**PARTS OF THE EXERCISE**.
1. In the forum thread about hockey cheers, what was the writer relieved that the band decided not to do after the timeout in OT?
2. In the forum thread about hockey cheers, substitute "mockery" for "derision" and write out the passage between "By the way, I" and "time last year.", inclusive.

I liked the idea someone came up with a while ago...of putting flyers (or maybe quartercards - saves some paper) on the seats through the student sections, with maybe some clarifications of the most frequently convoluted cheers, and a link to eLynah.com like what someone said above. This probably wouldn't be very expensive...and at the very least would give people more ammo at the start of the game during the opposing team introductions :-P
On the matter of the 'see ya' cheer again... what if it were just shortened to 'Ahhhhhhhhh....SEE YA GOON!' This way, we 1) eliminate the unnecessary vulgarity 2) make it abundantly obvious that the word 'lose' simply does not fit into the cheer (I'm sure after a few times of saying 'SEE YA LOSE' people would realize their folly), and 3) open the door for other creative variations. I was at the Mercyhurst game Saturday night (quite possibly the only game I'll get to see at Lynah this season), and I'll admit it seemed rather awkward chanting 'SEE YA... {long pause} ...YOU GOON!
By the way, I was relieved that the band decided not to play Gary Glitter a 4th time after the timeout in OT. ::snore::
I have it on good authority that when the Cornell Anaphoric Society put fliers on the seats in the student sections after the Clarkson key thing, a) rink people almost forced them to all be picked up after they were all put down because there was no permission to distribute them, and b) it was only met with derision as people tend not to like being told how to cheer...
Hey, at least these folks are both present and yelling.
A few weeks ago when I was heading out to one of the games, a friend of mine who had season tickets last year asked me "what's the newspaper for?"
After giving him the "are you kidding?" look, I had to explain to him what we do with newspapers before games... seems he didn't make it to a single game on time last year.
::shifty:: I guess he's still allowed to be my friend... ;-)
> what the hell does that have to do with jingling your keys? absolutely nothing.
It has to do with the fifth post on this thread, which was what I was responding to. I'm not sure what your problem is, but reading appears to be part of it.
> Cornell Anaphoric Society
The outfit who annually puts the fliers down with all x (8?) verses of the alma mater, for which we should bless them -- I certainly need the reminder.
Far above the other singers,
In the treble clef,
A soprano sings in B flat,
But the key is F...[i/]
Post Edited (12-01-03 21:53)

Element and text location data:
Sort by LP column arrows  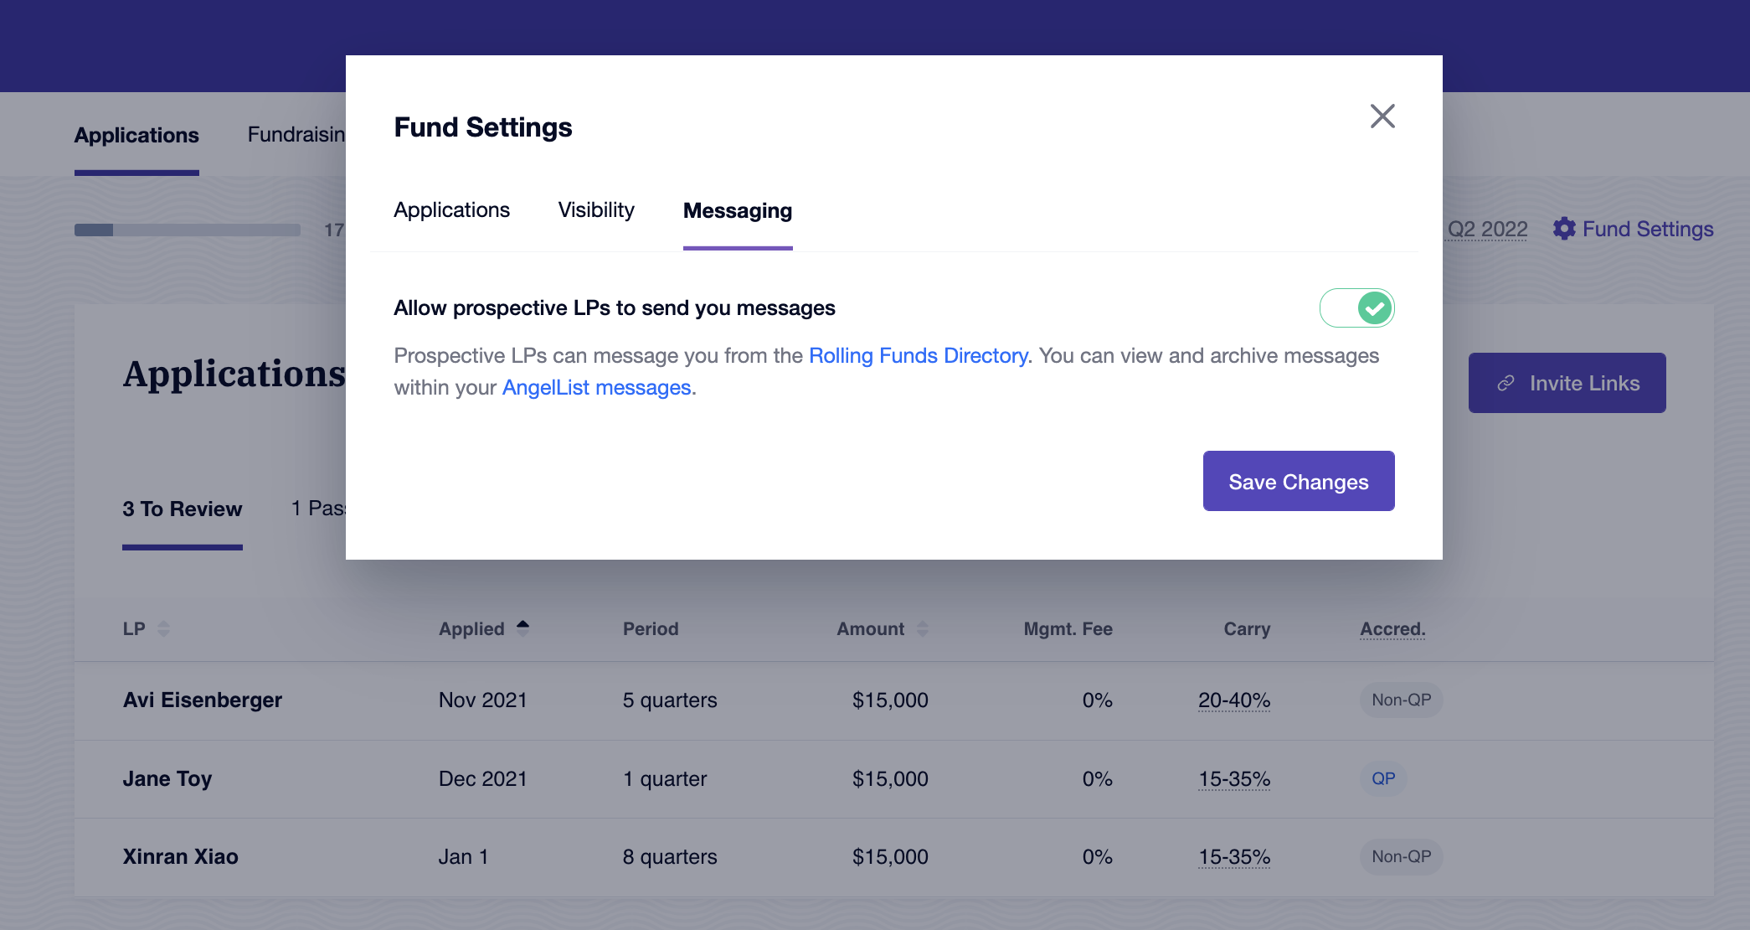click(164, 628)
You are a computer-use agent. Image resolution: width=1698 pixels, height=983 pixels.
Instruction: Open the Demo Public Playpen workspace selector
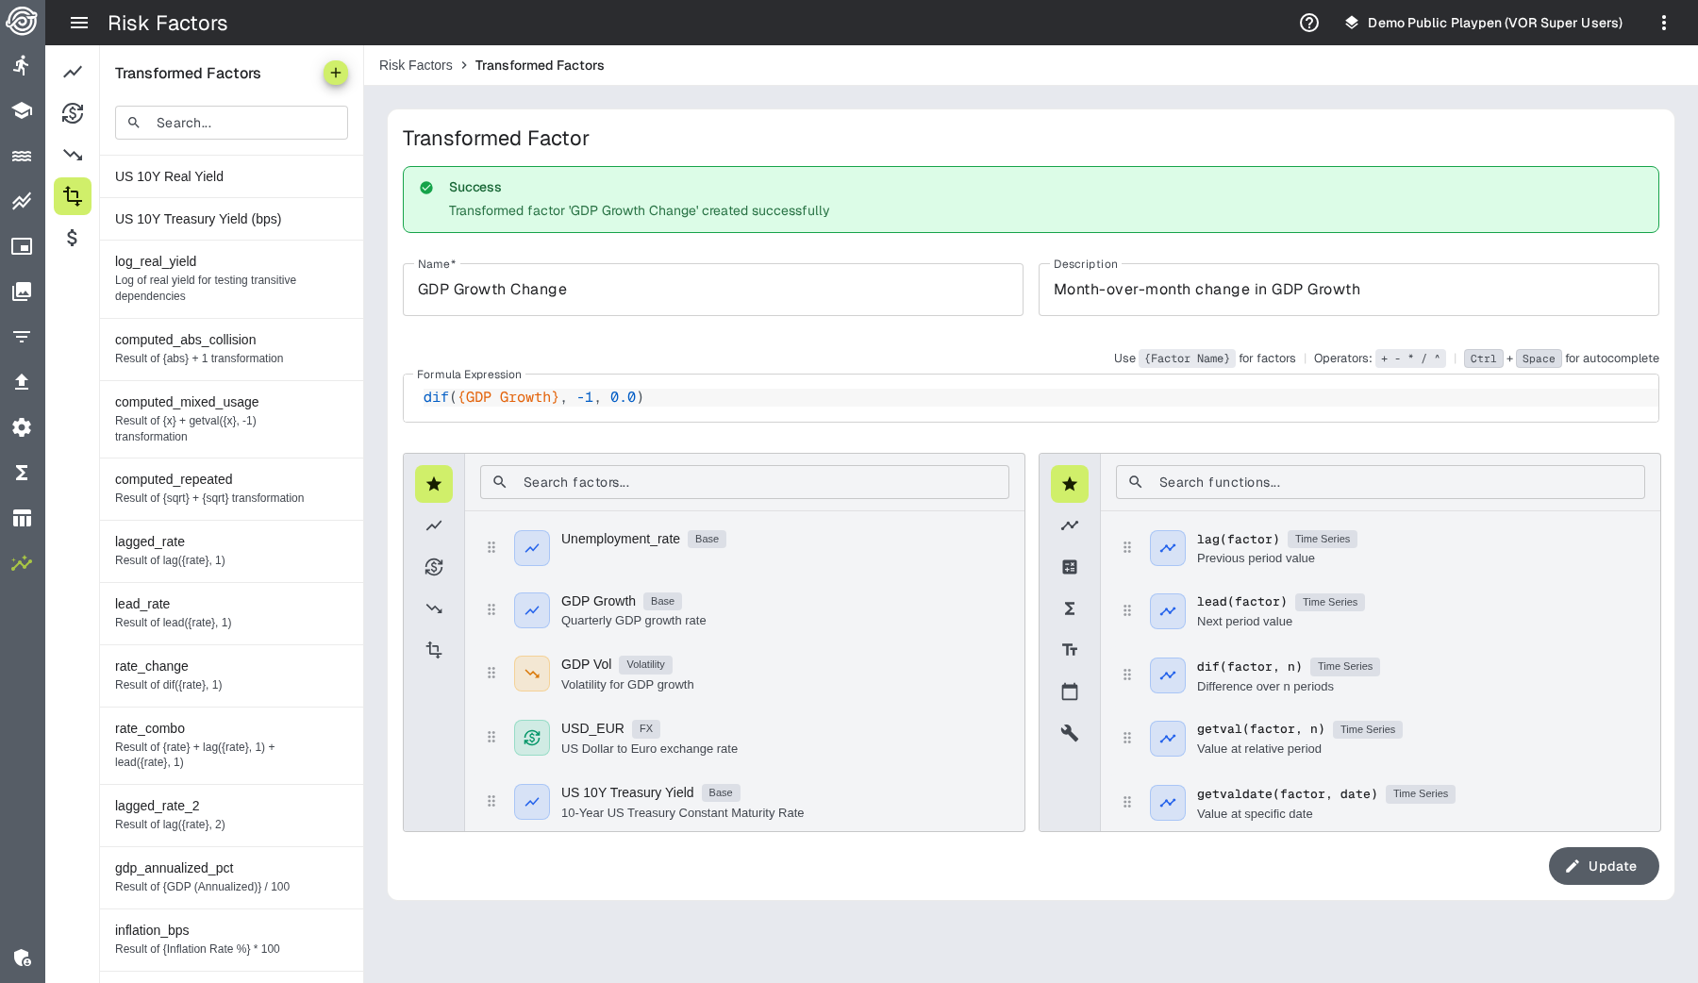coord(1483,23)
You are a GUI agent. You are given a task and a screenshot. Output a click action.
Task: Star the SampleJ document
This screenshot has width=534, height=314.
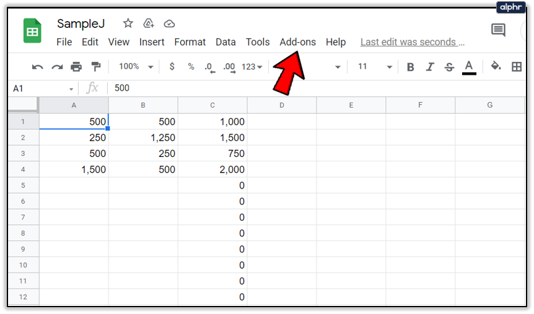[128, 23]
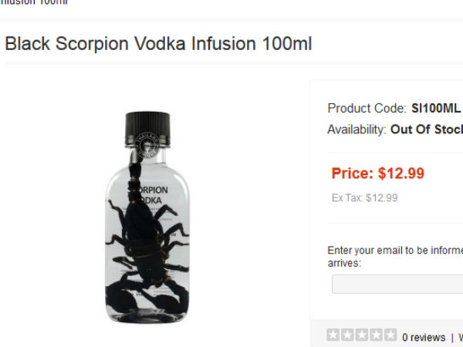Click the Ex Tax: $12.99 text

pos(364,197)

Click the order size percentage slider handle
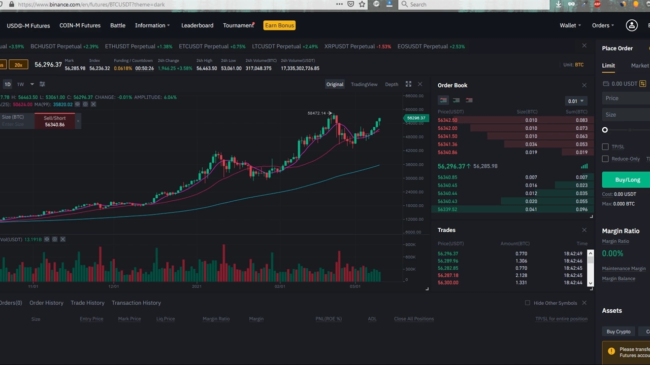click(605, 130)
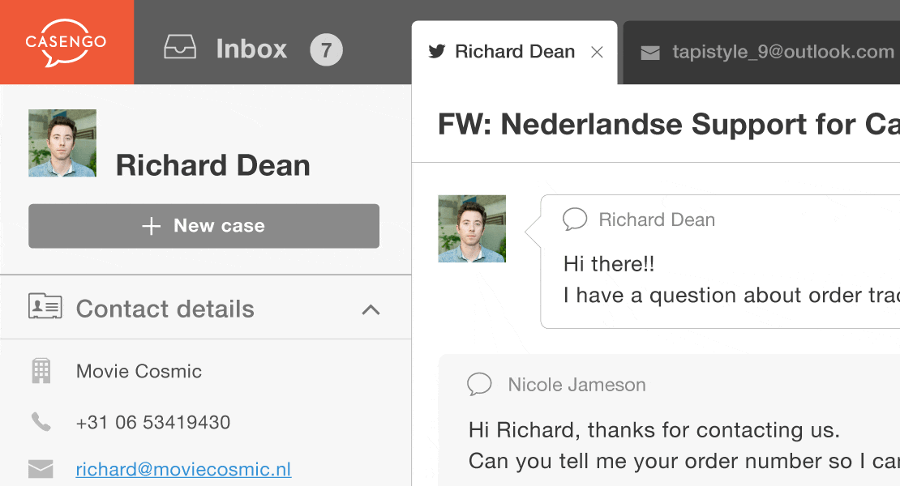900x486 pixels.
Task: Create a new case with the New case button
Action: (x=204, y=226)
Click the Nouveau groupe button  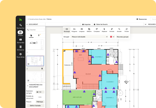coord(123,37)
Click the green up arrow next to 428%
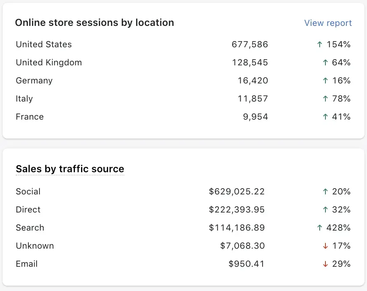The width and height of the screenshot is (367, 291). point(320,228)
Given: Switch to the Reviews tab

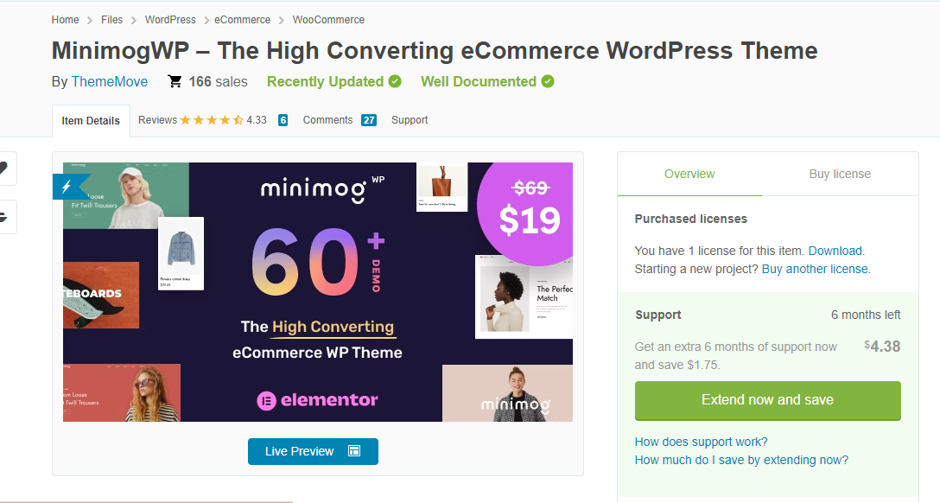Looking at the screenshot, I should [157, 119].
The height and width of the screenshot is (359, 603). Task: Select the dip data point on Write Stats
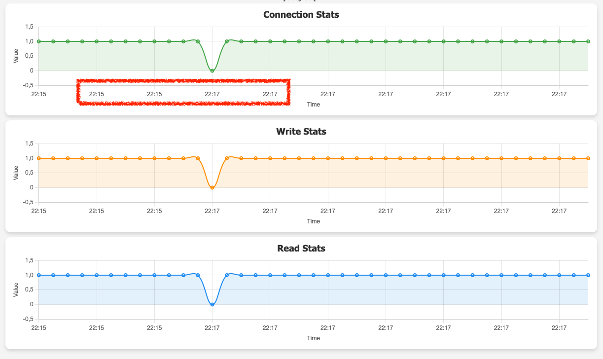tap(212, 187)
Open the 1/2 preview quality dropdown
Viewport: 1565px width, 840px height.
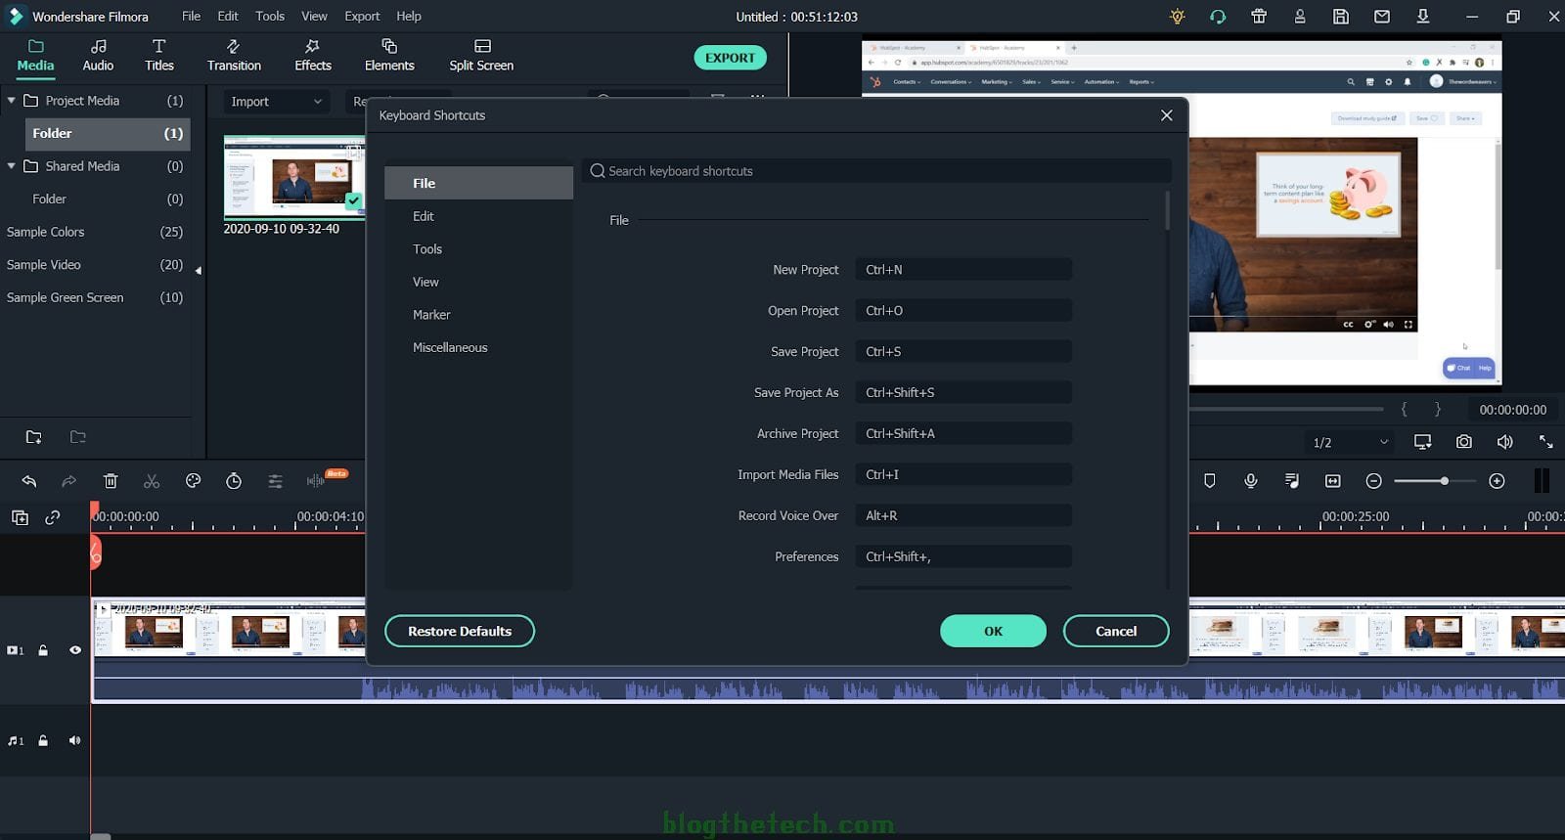pyautogui.click(x=1349, y=442)
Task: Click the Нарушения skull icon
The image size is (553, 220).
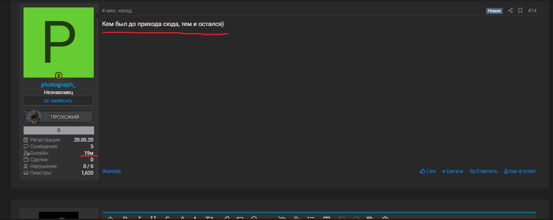Action: pyautogui.click(x=26, y=166)
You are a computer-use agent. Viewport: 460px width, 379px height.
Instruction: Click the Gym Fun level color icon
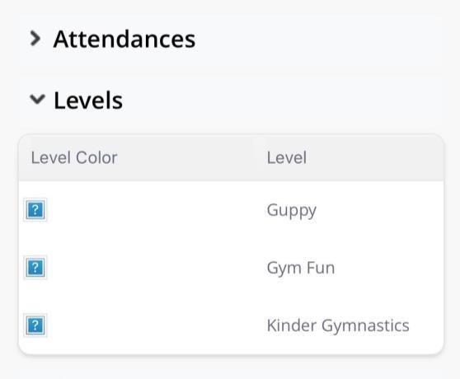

**ANSWERS GIVEN**.
1. Play Gary Glitter a 4th time.

2.
By the way, I was relieved that the band decided not to play Gary Glitter a 4th time after the timeout in OT. ::snore::
I have it on good authority that when the Cornell Anaphoric Society put fliers on the seats in the student sections after the Clarkson key thing, a) rink people almost forced them to all be picked up after they were all put down because there was no permission to distribute them, and b) it was only met with mockery as people tend not to like being told how to cheer...
Hey, at least these folks are both present and yelling.
A few weeks ago when I was heading out to one of the games, a friend of mine who had season tickets last year asked me "what's the newspaper for?"
After giving him the "are you kidding?" look, I had to explain to him what we do with newspapers before games... seems he didn't make it to a single game on time last year.